Our review of published trials indicates that the reporting of DMCs and interim analyses use in major journals has increased in recent years. Many trials, including those with mortality as an endpoint, did not appear to have any formal interim analysis, which is inadequate if we are to protect participant safety. In the majority of cases, recommendations were made based on interim analysis in the interest of participant safety and it is reassuring that there was only a small proportion of trials where extended use of interim analysis or recommendations made by the DMC had the potential to introduce bias.

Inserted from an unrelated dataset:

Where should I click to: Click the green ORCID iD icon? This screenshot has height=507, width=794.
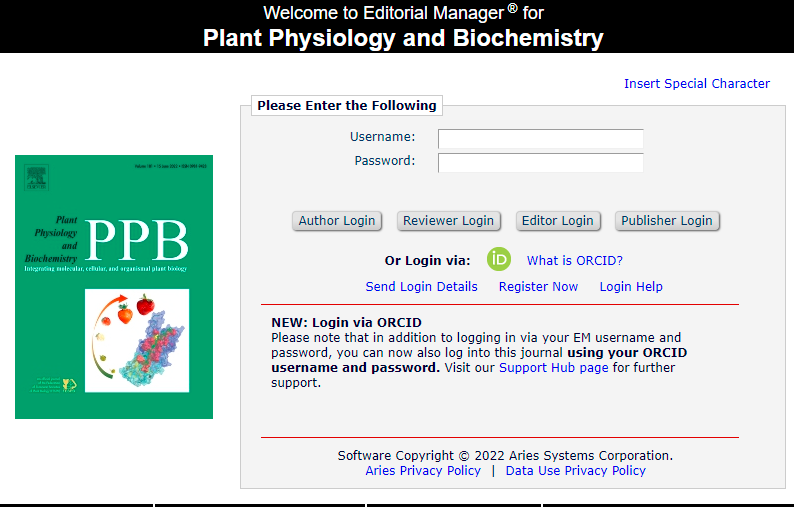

However, these trials involved nearly eighty thousand participants and most had formal DMCs. Many trials that stop early may never be published or are published in relatively obscure journals [27]. Thus, the trials identified here are probably a subset of a larger group of trials that have even less adequately reported changes in design.

Empirical evidence has shown that trialists can attempt to achieve a positive trial using multiple strategies and this is a very real concern [28]. This review adds to these concerns by highlighting how interim data can be used to influence the results of a trial. There is clearly a need to ensure that interim data are not misused to this end. The role of DMCs, with their privileged access to interim data, must be carefully considered if bias is to be avoided.